US President Donald Trump speaking in Cincinnati, Ohio, on June 7, 2017.
US President Donald Trump speaking in Cincinnati, Ohio, on June 7, 2017. PHOTO: AFP

WASHINGTON (BLOOMBERG, AFP, NYTIMES) – US Republicans abandoned efforts to pass a broad Republican-only replacement of Obamacare, after two more party senators announced their opposition to the plan, drafted largely in secret.

Senate Majority Leader Mitch McConnell said late Monday (July 17) he will instead seek a vote on a simple repeal – delayed by two years to give lawmakers time to seek a replacement. A repeal without a replacement is almost certain to fail. 

The failure to deliver on seven years of GOP promises to repeal and replace the Affordable Care Act would be the biggest failure for President Donald Trump and Republicans since their election victory.  

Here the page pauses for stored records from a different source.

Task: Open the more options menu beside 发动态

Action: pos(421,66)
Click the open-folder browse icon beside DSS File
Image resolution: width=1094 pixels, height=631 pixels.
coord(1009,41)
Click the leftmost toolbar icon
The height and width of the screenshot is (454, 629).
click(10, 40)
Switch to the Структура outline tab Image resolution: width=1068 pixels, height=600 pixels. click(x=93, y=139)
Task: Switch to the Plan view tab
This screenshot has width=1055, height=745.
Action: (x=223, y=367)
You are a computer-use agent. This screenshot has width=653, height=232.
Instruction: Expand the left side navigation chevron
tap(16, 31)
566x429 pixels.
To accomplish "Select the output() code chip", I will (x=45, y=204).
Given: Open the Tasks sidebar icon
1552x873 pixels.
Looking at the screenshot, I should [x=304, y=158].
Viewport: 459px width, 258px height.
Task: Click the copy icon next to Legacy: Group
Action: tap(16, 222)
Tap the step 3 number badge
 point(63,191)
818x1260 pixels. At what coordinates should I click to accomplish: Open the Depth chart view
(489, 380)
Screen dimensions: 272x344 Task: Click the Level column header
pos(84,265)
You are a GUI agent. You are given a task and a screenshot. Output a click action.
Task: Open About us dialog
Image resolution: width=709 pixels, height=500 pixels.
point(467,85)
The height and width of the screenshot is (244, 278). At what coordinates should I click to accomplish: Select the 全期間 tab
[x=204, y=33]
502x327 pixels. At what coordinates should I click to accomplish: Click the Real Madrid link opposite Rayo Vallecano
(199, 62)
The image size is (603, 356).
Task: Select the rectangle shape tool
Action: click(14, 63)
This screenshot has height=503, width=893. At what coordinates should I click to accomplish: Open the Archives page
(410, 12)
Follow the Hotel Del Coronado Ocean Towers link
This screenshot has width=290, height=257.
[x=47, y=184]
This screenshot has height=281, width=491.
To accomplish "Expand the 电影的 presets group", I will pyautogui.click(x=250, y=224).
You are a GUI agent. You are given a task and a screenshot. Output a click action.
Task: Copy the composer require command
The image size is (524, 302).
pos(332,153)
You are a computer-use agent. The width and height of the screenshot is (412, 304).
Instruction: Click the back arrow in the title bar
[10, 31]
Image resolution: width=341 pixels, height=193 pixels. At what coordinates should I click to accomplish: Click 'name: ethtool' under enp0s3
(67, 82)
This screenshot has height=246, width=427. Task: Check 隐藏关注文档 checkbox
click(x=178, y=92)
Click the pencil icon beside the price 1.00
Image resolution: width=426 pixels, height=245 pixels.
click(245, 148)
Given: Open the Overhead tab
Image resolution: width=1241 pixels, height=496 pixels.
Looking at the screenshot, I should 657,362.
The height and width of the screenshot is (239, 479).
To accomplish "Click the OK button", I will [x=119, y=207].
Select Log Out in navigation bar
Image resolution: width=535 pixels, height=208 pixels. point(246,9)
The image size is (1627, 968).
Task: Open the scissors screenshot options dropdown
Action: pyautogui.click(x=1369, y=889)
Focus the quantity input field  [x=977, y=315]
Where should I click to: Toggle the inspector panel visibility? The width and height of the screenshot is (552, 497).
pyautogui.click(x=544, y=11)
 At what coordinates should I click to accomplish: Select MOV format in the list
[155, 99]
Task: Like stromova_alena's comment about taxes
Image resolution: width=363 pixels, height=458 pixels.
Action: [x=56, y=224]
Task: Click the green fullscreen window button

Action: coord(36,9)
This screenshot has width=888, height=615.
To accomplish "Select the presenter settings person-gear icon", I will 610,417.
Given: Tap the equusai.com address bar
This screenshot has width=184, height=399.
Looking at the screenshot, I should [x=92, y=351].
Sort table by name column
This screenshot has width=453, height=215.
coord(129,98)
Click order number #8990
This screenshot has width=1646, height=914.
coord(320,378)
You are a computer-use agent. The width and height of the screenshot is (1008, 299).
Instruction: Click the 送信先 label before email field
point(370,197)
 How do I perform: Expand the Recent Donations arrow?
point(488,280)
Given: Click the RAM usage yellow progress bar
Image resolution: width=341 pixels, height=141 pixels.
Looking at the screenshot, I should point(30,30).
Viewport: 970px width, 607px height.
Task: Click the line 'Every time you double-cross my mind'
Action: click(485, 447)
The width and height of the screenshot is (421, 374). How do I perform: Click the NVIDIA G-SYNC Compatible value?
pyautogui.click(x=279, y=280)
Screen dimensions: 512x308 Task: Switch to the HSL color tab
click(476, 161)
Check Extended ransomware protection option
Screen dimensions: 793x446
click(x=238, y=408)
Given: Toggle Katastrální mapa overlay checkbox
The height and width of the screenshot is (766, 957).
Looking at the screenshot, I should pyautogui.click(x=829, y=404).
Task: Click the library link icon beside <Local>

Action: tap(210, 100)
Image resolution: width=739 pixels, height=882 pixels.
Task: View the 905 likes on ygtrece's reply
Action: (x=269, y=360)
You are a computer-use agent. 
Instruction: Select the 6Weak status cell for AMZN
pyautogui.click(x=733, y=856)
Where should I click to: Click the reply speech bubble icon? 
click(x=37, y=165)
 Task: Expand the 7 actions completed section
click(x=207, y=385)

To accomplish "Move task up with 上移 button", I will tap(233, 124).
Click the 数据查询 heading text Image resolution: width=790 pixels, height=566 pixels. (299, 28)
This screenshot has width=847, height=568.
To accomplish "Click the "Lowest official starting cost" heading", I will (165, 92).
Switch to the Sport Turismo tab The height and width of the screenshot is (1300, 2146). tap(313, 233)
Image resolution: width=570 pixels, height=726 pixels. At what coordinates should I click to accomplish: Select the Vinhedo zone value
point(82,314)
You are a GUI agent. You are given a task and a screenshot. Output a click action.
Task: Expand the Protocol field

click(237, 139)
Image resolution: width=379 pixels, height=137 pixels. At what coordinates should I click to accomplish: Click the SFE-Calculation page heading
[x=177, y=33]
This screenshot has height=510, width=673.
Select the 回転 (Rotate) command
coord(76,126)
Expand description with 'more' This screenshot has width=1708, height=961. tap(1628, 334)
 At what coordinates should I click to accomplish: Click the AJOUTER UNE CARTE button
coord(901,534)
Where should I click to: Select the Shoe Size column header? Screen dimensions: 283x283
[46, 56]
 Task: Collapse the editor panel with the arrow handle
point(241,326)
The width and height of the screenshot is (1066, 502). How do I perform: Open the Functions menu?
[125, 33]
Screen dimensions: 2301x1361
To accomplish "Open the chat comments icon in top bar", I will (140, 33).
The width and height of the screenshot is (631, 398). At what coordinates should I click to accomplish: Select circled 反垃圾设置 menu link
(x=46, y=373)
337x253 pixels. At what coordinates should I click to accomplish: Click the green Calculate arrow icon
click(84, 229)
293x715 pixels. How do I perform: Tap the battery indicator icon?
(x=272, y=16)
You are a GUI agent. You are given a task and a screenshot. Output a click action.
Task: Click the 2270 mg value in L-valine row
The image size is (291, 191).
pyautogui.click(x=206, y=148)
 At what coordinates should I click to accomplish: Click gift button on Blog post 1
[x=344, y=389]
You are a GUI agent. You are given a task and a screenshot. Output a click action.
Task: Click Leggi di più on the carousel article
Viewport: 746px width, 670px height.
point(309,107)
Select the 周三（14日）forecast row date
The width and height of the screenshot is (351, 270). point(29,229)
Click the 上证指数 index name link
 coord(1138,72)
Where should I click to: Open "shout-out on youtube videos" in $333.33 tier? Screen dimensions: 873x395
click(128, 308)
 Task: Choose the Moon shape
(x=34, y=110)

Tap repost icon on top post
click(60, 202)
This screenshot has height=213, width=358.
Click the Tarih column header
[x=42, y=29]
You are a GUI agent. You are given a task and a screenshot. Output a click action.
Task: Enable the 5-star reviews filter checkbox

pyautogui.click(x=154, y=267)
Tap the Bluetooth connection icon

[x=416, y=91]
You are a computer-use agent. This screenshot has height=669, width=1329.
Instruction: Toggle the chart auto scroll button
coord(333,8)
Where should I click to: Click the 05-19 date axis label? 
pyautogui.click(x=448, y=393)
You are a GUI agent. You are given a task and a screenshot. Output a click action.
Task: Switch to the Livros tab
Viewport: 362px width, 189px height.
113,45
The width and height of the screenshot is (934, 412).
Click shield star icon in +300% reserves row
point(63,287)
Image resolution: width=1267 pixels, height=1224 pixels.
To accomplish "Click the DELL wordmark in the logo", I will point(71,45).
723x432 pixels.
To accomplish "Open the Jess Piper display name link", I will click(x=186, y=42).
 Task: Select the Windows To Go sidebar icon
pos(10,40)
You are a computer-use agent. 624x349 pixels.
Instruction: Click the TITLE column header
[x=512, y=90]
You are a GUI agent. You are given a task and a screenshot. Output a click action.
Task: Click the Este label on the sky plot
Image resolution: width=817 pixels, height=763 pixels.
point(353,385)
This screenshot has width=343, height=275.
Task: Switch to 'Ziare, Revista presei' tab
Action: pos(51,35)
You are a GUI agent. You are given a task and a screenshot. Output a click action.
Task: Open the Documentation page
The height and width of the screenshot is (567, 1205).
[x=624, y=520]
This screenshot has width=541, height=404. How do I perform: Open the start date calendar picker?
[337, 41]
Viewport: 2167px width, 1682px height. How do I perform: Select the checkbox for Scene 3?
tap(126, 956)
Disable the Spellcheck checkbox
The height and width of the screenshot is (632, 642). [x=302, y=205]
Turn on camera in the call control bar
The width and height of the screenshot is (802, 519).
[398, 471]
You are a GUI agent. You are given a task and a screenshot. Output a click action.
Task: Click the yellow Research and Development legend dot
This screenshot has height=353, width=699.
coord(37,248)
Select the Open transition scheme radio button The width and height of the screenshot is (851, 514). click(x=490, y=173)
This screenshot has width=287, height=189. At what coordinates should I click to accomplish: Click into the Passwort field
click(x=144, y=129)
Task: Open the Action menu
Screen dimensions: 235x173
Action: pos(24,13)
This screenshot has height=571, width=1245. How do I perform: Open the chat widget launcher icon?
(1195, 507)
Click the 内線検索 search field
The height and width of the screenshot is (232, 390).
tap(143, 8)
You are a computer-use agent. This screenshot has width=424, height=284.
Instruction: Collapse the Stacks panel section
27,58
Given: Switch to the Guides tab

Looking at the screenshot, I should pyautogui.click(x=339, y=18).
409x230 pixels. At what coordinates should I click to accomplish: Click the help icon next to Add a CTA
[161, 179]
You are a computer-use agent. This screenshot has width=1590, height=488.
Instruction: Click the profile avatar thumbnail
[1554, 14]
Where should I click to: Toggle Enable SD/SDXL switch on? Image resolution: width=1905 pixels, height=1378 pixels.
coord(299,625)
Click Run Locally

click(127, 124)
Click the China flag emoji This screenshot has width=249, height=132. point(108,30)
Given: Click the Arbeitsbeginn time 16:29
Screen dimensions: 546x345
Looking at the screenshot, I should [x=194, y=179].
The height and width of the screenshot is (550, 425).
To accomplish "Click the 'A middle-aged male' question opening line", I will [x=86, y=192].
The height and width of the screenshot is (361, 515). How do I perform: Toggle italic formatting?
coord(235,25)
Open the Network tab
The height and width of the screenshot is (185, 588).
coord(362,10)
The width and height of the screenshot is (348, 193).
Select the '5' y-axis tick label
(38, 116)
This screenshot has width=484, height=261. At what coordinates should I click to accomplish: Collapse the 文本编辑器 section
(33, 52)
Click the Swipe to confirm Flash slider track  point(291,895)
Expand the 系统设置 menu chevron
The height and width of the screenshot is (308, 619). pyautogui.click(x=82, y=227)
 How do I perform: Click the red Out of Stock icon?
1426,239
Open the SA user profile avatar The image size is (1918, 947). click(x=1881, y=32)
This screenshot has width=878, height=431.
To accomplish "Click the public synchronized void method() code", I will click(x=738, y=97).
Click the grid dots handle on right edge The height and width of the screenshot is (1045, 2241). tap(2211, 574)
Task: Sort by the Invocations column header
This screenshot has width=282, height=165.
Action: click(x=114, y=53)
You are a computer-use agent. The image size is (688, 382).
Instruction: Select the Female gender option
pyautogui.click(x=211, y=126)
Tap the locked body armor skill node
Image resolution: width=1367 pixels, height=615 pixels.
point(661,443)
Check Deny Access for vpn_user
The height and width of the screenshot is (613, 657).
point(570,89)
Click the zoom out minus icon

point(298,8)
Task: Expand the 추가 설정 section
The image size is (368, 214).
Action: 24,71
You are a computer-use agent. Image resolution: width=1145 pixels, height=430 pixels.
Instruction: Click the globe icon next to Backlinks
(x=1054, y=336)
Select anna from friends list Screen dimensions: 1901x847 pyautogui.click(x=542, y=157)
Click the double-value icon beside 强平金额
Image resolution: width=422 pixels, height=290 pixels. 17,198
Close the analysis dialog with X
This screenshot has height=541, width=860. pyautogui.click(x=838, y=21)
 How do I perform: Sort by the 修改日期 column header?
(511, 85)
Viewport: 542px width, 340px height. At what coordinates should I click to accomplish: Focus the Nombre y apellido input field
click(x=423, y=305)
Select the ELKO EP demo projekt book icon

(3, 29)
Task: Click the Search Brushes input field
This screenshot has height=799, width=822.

In a statement McConnell acknowledged “regretfully” that his effort had failed. But he wasn’t giving up.  “So, in the coming days, the Senate will vote to take up ... a repeal of Obamacare with a two-year delay to provide for a stable transition period,” he said, without setting a date.  

“Inaction is not an option,” added a White House spokesperson, speaking on condition of anonymity. “We look forward to Congress continuing to work toward a bill the president can sign to end the Obamacare nightmare.”

McConnell’s move came after Senators Mike Lee of Utah and Jerry Moran of Kansas defected. Lee and Moran said in statements they won’t support the Republican measure because it doesn’t go far enough to address the rising cost of health care. 

The two senators coordinated their statements on Monday night to have maximum impact. Already two other Republicans, Susan Collins of Maine, a moderate, and Rand Paul of Kentucky, a conservative, had declared their opposition to the latest version of the Senate repeal Bill, which was unveiled last week.

“There are serious problems with Obamacare, and my goal remains what it has been for a long time: to repeal and replace it,” Moran said in a statement.

“This closed-door process unfortunately has yielded the” Senate repeal Bill, which he asserted, “failed to repeal the Affordable Care Act or address health care’s rising costs.”

By jumping together, Moran and Lee ensured no one would be the definitive “no” vote.  

The Senate Democratic leader, Chuck Schumer of New York, responded to the announcements by urging his Republican colleagues to begin anew and, this time, to undertake a bipartisan effort.  “This second failure of Trumpcare is proof positive that the core of this Bill is unworkable,” Schumer said.

“Rather than repeating the same failed, partisan process yet again, Republicans should start from scratch and work with Democrats on a bill that lowers premiums, provides long term stability to the markets and improves our health care system.”